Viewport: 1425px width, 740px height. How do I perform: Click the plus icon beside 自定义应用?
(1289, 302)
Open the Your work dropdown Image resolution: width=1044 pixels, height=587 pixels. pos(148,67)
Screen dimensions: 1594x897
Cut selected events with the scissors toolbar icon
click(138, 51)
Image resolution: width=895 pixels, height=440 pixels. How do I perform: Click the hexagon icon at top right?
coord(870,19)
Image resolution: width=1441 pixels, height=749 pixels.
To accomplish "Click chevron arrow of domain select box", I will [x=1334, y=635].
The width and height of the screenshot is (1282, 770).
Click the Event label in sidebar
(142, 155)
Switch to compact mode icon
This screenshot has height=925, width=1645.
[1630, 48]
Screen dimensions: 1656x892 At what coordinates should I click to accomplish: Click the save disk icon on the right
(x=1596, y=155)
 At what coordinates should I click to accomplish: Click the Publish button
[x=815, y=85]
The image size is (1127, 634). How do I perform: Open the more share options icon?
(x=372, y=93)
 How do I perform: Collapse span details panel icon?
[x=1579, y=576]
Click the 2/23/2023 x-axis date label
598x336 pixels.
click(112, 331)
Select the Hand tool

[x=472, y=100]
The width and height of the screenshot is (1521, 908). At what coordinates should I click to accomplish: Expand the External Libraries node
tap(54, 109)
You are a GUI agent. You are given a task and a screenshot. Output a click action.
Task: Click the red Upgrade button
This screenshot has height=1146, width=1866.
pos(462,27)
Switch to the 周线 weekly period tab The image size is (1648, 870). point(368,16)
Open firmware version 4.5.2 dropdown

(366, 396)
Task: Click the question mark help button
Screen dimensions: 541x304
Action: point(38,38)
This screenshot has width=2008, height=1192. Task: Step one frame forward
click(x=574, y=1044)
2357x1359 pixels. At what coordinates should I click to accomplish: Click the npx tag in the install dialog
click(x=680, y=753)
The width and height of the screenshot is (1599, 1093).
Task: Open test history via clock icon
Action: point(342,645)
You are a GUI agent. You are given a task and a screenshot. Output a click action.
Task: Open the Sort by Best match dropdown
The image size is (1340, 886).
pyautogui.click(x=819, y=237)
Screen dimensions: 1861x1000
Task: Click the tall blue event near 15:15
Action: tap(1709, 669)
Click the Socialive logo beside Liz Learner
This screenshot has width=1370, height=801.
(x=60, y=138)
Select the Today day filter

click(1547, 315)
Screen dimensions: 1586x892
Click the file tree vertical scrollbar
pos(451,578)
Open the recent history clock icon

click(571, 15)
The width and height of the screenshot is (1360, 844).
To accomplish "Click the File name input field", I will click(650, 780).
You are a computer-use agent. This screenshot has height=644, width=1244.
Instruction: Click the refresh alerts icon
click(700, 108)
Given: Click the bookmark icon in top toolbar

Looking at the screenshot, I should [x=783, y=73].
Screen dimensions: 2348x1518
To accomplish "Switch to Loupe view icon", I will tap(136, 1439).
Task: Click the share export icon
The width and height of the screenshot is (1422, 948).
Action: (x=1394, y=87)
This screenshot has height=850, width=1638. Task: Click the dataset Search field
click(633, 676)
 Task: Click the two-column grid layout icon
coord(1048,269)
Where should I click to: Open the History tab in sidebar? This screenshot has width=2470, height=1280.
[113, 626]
# # # #
▸ Exercise objective: In full and without error, restate the data.

▸ Task solution:
Viewport: 1425px width, 740px height. How do I perform: Click the plus icon beside 自定义应用?
(1289, 302)
Open the Your work dropdown Image resolution: width=1044 pixels, height=587 pixels. pos(148,67)
Screen dimensions: 1594x897
Cut selected events with the scissors toolbar icon
click(138, 51)
Image resolution: width=895 pixels, height=440 pixels. How do I perform: Click the hexagon icon at top right?
coord(870,19)
Image resolution: width=1441 pixels, height=749 pixels.
To accomplish "Click chevron arrow of domain select box", I will [x=1334, y=635].
The width and height of the screenshot is (1282, 770).
Click the Event label in sidebar
(142, 155)
Switch to compact mode icon
This screenshot has height=925, width=1645.
[1630, 48]
Screen dimensions: 1656x892 At what coordinates should I click to accomplish: Click the save disk icon on the right
(x=1596, y=155)
 At what coordinates should I click to accomplish: Click the Publish button
[x=815, y=85]
The image size is (1127, 634). How do I perform: Open the more share options icon?
(x=372, y=93)
 How do I perform: Collapse span details panel icon?
[x=1579, y=576]
Click the 2/23/2023 x-axis date label
598x336 pixels.
click(112, 331)
Select the Hand tool

[x=472, y=100]
The width and height of the screenshot is (1521, 908). At what coordinates should I click to accomplish: Expand the External Libraries node
tap(54, 109)
You are a GUI agent. You are given a task and a screenshot. Output a click action.
Task: Click the red Upgrade button
This screenshot has height=1146, width=1866.
pos(462,27)
Switch to the 周线 weekly period tab The image size is (1648, 870). point(368,16)
Open firmware version 4.5.2 dropdown

(366, 396)
Task: Click the question mark help button
Screen dimensions: 541x304
Action: point(38,38)
This screenshot has width=2008, height=1192. Task: Step one frame forward
click(x=574, y=1044)
2357x1359 pixels. At what coordinates should I click to accomplish: Click the npx tag in the install dialog
click(x=680, y=753)
The width and height of the screenshot is (1599, 1093).
Task: Open test history via clock icon
Action: point(342,645)
You are a GUI agent. You are given a task and a screenshot. Output a click action.
Task: Open the Sort by Best match dropdown
The image size is (1340, 886).
pyautogui.click(x=819, y=237)
Screen dimensions: 1861x1000
Task: Click the tall blue event near 15:15
Action: tap(1709, 669)
Click the Socialive logo beside Liz Learner
This screenshot has width=1370, height=801.
(x=60, y=138)
Select the Today day filter

click(1547, 315)
Screen dimensions: 1586x892
Click the file tree vertical scrollbar
pos(451,578)
Open the recent history clock icon

click(571, 15)
The width and height of the screenshot is (1360, 844).
To accomplish "Click the File name input field", I will click(650, 780).
You are a computer-use agent. This screenshot has height=644, width=1244.
Instruction: Click the refresh alerts icon
click(700, 108)
Given: Click the bookmark icon in top toolbar

Looking at the screenshot, I should [x=783, y=73].
Screen dimensions: 2348x1518
To accomplish "Switch to Loupe view icon", I will tap(136, 1439).
Task: Click the share export icon
The width and height of the screenshot is (1422, 948).
Action: (x=1394, y=87)
This screenshot has height=850, width=1638. Task: Click the dataset Search field
click(633, 676)
 Task: Click the two-column grid layout icon
coord(1048,269)
Where should I click to: Open the History tab in sidebar? This screenshot has width=2470, height=1280.
[113, 626]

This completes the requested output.